Exercise instructions -
Write the next part of the forum discussion about how young is too young to get married, starting after the last post shown.

Page excerpt -
§ §
2023issucky · 05/04/2023 21:11

I got married at 19! Been married 23 years and still very happy.
Eldest is now 20 and if she told me she was getting married now I would think it's too young. End of the day, the decision is very personal.

Meandfour · 05/04/2023 21:14

DH and I were both 25 when we got married. We’d already been together 10 years, bought our first home and travelled.
We've been married 8 years this year, have 4DC and bought our second home last year.

Hotvimto3 · 05/04/2023 21:33

Under 27

Darcy86 · 05/04/2023 21:51

I got married at 23 about 13 years ago and it was a disaster, I was far too young. Divorced by 25 and then remarried at 32. Pleased to say this one is happy and was at the right time for me personally. But then everyone's different!

SE13Mummy · 05/04/2023 21:54

Before both halves of the couple have worked and lived independently feels too young to me. I was 24 and DH 27 when we married 22 years ago. A number of our friends got married at similar ages but when I had DC1 at 27, that seemed more unusual.

Mañanarama · 05/04/2023 22:06

The people who stayed in our home town seemed to get married much earlier (in their mid 20’s) than those that went to uni or moved away for work (mostly 30-40)

WandaWonder · 05/04/2023 22:09

It depends, I will admit your post comes across you are planning for the day only not being married

MathsNervous · 05/04/2023 22:11

16/17

MarshaBradyo · 05/04/2023 22:12

26 and under

MathsNervous · 05/04/2023 22:13

Got married at 24 which isn't that unusual tbh.
§ §
Data provided -
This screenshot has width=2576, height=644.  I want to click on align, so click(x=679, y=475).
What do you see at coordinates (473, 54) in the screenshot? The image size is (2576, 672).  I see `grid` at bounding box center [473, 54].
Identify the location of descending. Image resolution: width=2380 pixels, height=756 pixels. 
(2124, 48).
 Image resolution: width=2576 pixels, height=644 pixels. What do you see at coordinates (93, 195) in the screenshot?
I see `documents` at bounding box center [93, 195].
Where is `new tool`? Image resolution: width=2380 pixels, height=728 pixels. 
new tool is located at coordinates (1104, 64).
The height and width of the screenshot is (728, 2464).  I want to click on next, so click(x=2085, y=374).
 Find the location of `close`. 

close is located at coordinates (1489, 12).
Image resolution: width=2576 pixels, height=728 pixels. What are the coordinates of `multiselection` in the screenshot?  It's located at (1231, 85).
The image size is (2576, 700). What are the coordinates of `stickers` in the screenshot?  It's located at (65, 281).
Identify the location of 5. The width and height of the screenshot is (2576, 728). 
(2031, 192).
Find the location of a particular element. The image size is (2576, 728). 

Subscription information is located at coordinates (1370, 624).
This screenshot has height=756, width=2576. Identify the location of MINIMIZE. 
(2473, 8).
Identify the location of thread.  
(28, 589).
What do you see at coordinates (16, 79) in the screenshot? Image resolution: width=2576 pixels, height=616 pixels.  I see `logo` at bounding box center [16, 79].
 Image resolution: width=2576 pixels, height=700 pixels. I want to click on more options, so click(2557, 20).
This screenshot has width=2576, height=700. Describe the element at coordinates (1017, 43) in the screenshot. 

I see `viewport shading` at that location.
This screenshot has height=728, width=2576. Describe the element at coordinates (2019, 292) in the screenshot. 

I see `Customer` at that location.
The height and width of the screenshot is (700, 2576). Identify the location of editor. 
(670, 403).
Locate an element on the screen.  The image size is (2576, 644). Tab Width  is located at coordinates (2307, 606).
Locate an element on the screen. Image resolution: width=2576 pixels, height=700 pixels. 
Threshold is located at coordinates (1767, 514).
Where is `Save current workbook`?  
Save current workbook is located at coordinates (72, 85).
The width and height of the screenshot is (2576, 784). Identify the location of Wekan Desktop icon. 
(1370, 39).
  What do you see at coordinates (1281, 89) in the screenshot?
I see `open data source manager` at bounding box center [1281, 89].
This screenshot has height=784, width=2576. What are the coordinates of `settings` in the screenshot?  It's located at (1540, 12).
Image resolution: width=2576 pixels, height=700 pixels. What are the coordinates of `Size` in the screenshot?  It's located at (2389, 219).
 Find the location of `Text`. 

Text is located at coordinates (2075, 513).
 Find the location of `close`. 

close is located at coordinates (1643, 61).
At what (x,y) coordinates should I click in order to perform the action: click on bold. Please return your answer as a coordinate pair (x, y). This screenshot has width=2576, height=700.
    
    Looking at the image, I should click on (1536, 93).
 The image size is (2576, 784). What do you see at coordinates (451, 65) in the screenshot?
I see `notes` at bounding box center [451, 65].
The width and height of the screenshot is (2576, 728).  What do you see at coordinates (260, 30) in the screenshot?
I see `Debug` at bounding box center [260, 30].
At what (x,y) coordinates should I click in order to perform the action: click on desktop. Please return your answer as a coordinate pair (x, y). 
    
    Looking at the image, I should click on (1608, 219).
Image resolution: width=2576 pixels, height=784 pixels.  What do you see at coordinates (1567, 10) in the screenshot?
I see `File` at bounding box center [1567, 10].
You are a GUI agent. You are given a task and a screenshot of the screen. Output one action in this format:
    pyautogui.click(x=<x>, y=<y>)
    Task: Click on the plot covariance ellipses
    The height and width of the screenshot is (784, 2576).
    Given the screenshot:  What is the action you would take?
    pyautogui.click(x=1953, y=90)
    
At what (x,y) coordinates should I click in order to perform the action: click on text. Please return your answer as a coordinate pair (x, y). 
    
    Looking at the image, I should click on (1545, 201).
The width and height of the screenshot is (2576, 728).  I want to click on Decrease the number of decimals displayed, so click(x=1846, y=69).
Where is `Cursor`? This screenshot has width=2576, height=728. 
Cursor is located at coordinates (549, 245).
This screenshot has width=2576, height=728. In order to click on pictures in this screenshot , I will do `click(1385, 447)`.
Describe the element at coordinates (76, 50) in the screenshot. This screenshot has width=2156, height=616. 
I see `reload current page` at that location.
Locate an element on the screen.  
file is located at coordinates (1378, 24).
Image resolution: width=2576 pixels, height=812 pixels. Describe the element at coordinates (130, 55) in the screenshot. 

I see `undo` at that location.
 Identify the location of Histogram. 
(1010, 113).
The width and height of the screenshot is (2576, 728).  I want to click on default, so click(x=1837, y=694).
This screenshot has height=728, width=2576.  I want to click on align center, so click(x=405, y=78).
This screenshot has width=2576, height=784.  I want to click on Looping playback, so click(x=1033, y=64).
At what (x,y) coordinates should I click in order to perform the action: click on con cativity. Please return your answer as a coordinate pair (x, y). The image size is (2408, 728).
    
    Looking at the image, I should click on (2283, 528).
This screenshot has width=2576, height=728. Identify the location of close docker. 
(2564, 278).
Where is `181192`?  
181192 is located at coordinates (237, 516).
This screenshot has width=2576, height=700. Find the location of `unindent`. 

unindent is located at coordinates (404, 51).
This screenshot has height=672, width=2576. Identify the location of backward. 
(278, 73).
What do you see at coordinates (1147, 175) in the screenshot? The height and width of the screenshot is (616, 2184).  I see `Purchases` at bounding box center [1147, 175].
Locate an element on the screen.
§ §
Answer area -
merrymelodies · 05/04/2023 22:15

It depends on the people getting married: how mature they are, if they are financially secure, mentally and physically healthy, realistic and compatible expectations and goals.

HamBone · 05/04/2023 22:19

Even though I got married at 25 and have been happy, I’d prefer my children to wait a little longer, maybe late 20’s/30 so they have more life experience.

OTOH, the nastiest divorce I’ve witnessed was between one of my closest friends and her ex. They were 34 and 37 when they married, other relationships behind them….everyone assumed they were ready and knew what they wanted.

So who knows what the right age is!

thebaneofmylifeisacat · 05/04/2023 22:36

Got married at 25 as did most of my friends snd had kids late 20s early thirties.

Cant see my dds doing that more options these days but I am always in awe of first babies in the 40s but good on you.

thebaneofmylifeisacat · 05/04/2023 22:38

Young would be under 21 any thing over seems ok to me

RuthW · 05/04/2023 22:41

Under 27 I would consider young to marry nowdays.

Orangetapemeasure · 05/04/2023 22:45

I think it depends I the circles you move in. I married at 37. Under 30 seems young to me now, but when I was in my early 20s over 25 seemed ancient. If you move in Christian circles and you aren’t married by 30 you’ve missed the boat completely. generally people with professional careers get married later.

Toiletfriend · 05/04/2023 23:03

Nowadays under 30.

HamBone · 05/04/2023 23:08

@Orangetapemeasure I agree that religion plays a part. DH’s family is Catholic, everyone has a postgraduate degree (parents, siblings, cousins) and no one has lived with a partner longterm. Perhaps a few months of in the run-up to their wedding, but not longterm.

All married in their 20’s and 30’s. No one’s divorced either!

adulthumanfemalemum · 05/04/2023 23:09

I got married straight out of uni aged 23 and I was quite a few years ahead of all my peers. Definitely under 21 I would consider very young. If people have been working since school then early-mid 20s is probably more common. In university/professional circles probably late 20s or 30s iss more common.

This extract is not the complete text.